この世界の魔法は、頭に魔方陣と呪文を正しく思い浮かべ、魔力をそれに注げば、発動する。

魔方陣は基本は円の内側に接するように五芒星を描いた形である。

それぞれの頂点に「火」「水」「土」「風」と属性を定める。

そして、星と円の隙間に呪文を思い浮かべる。(書く)

一番分かりやすいのが、五芒星の頂点の全ての属性を「火」にする。

星と円との隙間全てに「燃えろ」と書く。

魔力を流す。

そうすれば発火する。

たぶん術者も一緒に。


属性を重ねるのは加減が難しい。だから普通なら五芒星の頂点の3つくらいを「火」にする。
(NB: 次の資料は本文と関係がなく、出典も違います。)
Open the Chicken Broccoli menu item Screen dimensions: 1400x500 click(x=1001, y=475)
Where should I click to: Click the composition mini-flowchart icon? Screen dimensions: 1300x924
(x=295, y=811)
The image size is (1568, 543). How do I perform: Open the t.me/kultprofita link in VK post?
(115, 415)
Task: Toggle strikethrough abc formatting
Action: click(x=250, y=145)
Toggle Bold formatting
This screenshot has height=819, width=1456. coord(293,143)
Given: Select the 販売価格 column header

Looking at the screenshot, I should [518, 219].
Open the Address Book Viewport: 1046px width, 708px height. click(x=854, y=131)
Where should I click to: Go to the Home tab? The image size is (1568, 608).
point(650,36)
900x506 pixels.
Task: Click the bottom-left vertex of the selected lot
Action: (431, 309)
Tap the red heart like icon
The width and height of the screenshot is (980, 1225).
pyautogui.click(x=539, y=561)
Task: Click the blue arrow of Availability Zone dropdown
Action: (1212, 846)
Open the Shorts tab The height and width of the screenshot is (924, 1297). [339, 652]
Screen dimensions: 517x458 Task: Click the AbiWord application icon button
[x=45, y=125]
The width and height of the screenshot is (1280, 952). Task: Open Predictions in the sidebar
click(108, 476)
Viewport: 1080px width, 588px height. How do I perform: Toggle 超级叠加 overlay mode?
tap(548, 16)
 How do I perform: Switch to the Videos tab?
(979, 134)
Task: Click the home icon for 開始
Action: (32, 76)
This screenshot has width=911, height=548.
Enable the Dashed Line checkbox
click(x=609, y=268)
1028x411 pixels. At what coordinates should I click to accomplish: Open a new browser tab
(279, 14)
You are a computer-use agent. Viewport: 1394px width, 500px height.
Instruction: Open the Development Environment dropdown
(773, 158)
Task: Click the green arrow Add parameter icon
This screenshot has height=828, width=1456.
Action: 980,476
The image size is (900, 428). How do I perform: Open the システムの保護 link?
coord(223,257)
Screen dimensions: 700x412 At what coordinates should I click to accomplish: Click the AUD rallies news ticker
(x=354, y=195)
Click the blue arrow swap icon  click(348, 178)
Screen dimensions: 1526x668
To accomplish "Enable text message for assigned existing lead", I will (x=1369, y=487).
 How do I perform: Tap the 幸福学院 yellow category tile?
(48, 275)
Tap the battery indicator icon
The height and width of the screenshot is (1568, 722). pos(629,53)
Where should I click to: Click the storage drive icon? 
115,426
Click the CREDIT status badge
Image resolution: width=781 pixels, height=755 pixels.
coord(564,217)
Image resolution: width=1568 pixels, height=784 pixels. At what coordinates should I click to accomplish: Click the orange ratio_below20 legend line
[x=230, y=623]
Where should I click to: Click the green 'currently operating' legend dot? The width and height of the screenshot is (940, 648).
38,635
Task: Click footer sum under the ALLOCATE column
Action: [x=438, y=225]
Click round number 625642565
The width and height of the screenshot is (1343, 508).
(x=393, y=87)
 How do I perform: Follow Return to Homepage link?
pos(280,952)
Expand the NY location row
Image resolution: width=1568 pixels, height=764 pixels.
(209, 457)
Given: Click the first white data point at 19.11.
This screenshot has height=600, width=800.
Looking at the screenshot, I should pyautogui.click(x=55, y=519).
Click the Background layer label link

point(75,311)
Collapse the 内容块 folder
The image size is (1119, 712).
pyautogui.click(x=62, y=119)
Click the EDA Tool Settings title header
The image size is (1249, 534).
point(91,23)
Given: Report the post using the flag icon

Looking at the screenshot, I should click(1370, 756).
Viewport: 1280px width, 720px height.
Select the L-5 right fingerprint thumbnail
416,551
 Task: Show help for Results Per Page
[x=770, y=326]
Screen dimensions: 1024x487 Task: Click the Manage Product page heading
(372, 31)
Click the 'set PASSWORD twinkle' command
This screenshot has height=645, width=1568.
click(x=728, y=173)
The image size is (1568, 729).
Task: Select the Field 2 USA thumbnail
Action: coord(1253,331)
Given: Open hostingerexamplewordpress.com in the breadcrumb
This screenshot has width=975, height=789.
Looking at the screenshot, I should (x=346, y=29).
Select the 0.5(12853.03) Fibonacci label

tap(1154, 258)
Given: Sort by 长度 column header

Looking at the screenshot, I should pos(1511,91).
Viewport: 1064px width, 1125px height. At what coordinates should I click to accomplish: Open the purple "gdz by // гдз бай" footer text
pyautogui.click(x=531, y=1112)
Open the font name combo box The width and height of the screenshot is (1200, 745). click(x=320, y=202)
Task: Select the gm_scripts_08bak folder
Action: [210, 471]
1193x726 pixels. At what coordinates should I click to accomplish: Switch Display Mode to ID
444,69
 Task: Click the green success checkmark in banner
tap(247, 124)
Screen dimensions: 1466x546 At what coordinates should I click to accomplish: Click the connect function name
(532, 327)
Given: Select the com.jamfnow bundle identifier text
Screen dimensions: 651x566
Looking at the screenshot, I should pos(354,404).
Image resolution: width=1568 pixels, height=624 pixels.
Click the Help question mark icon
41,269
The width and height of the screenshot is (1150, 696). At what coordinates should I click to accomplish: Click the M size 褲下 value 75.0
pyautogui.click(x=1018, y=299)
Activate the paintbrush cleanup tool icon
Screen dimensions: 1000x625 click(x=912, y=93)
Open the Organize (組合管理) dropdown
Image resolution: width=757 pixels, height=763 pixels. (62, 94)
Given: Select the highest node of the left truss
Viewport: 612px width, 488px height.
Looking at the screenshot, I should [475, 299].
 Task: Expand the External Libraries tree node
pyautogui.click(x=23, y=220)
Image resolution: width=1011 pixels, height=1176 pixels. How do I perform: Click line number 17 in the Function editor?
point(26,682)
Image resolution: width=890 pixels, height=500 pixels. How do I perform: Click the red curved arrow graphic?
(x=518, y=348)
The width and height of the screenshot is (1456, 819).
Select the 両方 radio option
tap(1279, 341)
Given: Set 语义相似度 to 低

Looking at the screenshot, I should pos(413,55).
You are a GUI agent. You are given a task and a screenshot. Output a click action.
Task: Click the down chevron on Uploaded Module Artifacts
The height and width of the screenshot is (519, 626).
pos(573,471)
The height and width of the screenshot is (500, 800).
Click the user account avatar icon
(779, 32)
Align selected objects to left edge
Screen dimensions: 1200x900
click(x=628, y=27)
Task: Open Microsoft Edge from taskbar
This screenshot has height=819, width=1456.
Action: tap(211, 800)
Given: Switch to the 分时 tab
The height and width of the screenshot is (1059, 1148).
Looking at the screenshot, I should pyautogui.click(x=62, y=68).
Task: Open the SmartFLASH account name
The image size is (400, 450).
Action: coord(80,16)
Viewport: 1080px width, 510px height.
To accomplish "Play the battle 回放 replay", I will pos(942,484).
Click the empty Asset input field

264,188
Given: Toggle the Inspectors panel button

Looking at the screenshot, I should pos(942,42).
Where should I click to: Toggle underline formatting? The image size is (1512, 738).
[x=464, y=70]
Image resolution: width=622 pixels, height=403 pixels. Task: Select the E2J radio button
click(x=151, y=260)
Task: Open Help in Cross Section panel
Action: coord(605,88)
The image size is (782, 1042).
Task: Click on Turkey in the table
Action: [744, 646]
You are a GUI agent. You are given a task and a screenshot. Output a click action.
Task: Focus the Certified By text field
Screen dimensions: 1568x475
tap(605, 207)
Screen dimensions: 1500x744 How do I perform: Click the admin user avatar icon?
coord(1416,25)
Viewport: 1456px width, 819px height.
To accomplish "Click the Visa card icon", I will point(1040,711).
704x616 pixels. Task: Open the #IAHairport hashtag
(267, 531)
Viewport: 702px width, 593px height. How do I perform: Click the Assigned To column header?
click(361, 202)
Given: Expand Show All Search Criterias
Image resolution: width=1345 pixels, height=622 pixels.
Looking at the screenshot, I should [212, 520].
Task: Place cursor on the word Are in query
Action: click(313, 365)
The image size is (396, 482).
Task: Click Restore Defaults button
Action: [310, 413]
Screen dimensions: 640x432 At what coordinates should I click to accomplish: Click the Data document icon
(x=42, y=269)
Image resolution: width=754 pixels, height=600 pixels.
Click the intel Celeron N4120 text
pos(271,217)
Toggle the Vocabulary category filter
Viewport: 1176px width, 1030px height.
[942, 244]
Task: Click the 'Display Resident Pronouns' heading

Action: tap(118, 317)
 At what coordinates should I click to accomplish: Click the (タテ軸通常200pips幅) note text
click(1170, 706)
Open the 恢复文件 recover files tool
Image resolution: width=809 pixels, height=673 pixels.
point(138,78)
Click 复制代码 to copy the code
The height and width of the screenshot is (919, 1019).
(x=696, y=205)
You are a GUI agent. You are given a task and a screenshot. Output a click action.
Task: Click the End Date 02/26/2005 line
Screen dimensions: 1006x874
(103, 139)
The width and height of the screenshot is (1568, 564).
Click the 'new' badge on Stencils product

残りは「水」や「土」など「火」と相性が悪いものをあえて作る。

星の上3つの頂点を「火」にして下2つを「水」にする。

そして呪文を刻む。

上の2つの隙間には「燃えろ」、こっちを相手に向けるイメージ。

左右にも「燃えろ」、しかし「火」と「水」で繋いだ線でできているからそんなに燃えない。

下には「燃えるな」、こっちを自分に向けるイメージ。

これで自分は燃えないで相手を燃やせる。


とのこと。


また、五芒星だけでなく六芒星でも良いらしい。

むしろ、コントロールが難しくなるが、効果はその分重ねたりなんだりできるので強いのだとか。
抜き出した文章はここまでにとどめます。